“There is no better time than now to be an industrial designer.”
—Elvin Chu, IDSA, South District Student Merit Award Winner
The 2016 IDSA South District Student Merit Award (SMA) winner—Elvin Chu, IDSA—landed an internship at Matter in San Francisco—even before he graduated from Georgia Tech’s newly-renamed College of Design in May 2016 with a bachelor’s degree in industrial design. Chu had stayed in touch with a former IDSA SMA winner who’s at Matter; they’d met at a previous IDSA District Design Conference.
Chu’s journey to ID began in high school during a visit to Georgia Tech in Atlanta. He had his heart set on studying architecture—anticipating it would be a great fit for his arts and math background. But he realized how much potential and versatility industrial design held—and immediately switched after doing some research and watching the documentary, “Objectified.” “Everything about the profession intrigued me, and it still does today,” says Chu.
He went on to secure a UX design internship at Electrolux; an ID internship at Creature Product Development; and various freelance/consulting projects.
At IDSA’s South District Design Conference in Auburn University in April 2016, Chu presented three projects: Vibram EC-001; Project Edge; and his favorite—halo MIDI Control that houses a single rotary encoder. He derived the concept from what he calls “the ergonomic and expressive shortcomings of today’s knob-controllers.” Halo provides a more immersive user experience physically and digitally. “It has advantageous capabilities inspired by digital music production techniques that help give the musician a more dynamic performance or recording,” describes Chu. “Music production always has been an expressive/creative task, and it was time to re-evaluate the validity of using cold, rectangular boxes with a million knobs to express.”
Chu won the SMA to the rousing cheers of his fellow Georgia Tech students and faculty. "Being able to share my work with everyone was such an awesome experience,” he recalls. “I attended my first IDSA conference in 2013, and was absolutely inspired by the SMAs. I made it one of my goals to represent my school when the time came."
In turn, Chu wanted to inspire all the attendees. "Winning this year's SMA was icing on the cake; all the school winners showed incredibly strong work, and I'm very honored to have presented alongside them. I'm so lucky to have found what I love to do, with 100 percent support from my family, friends, peers and mentors. Many thanks to IDSA and Georgia Tech's School of Industrial Design for giving me opportunities I wouldn't find elsewhere!"
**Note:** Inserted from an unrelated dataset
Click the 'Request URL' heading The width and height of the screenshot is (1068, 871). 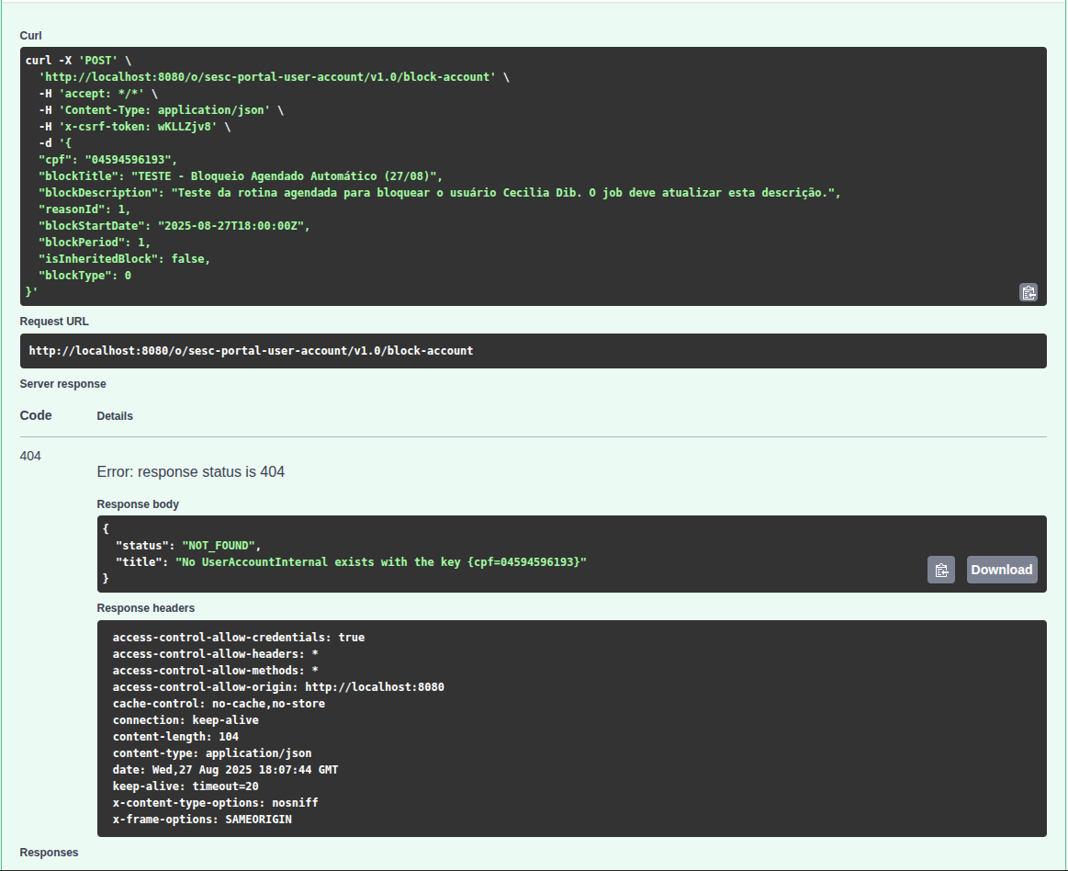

Where does Chu seek motivation? “I’m typically fascinated by how other creatives in analogous fields approach and execute their craft, and try to approach my own through their lens,” he says. “As for a specific designer, I’ve always admired the work and design approach of Naoto Fukasawa. He applies a very profound understanding of ‘human,’ ‘object’ and ‘context’ to iconic, timeless forms that blend into everyday life. I keep one of his books in my work space, and it’s refreshing every time to flip through.” Chu took a page from the hospitality of Japanese culture when he designed plusminusone, a chair that can be turned into a table, tray or floor seat—making it easier for a host to welcome a guest warmly.
Chu is from Atlanta. Growing up, he often visited Hong Kong—where his parents were born—and sharpened his Cantonese. It’s an upbringing that provided him with an international perspective. He hopes one day “to lead a small group of creative individuals rooted in music, art, fashion, architecture, design and film—to create impactful work on a global scale.”
He adds, “I think industrial design always has been important, and has become more and more exposed to the general public through media and how companies portray their businesses. The roles and opportunities for designers have changed drastically over the years, and it seems that there is no better time than now to be an industrial designer.”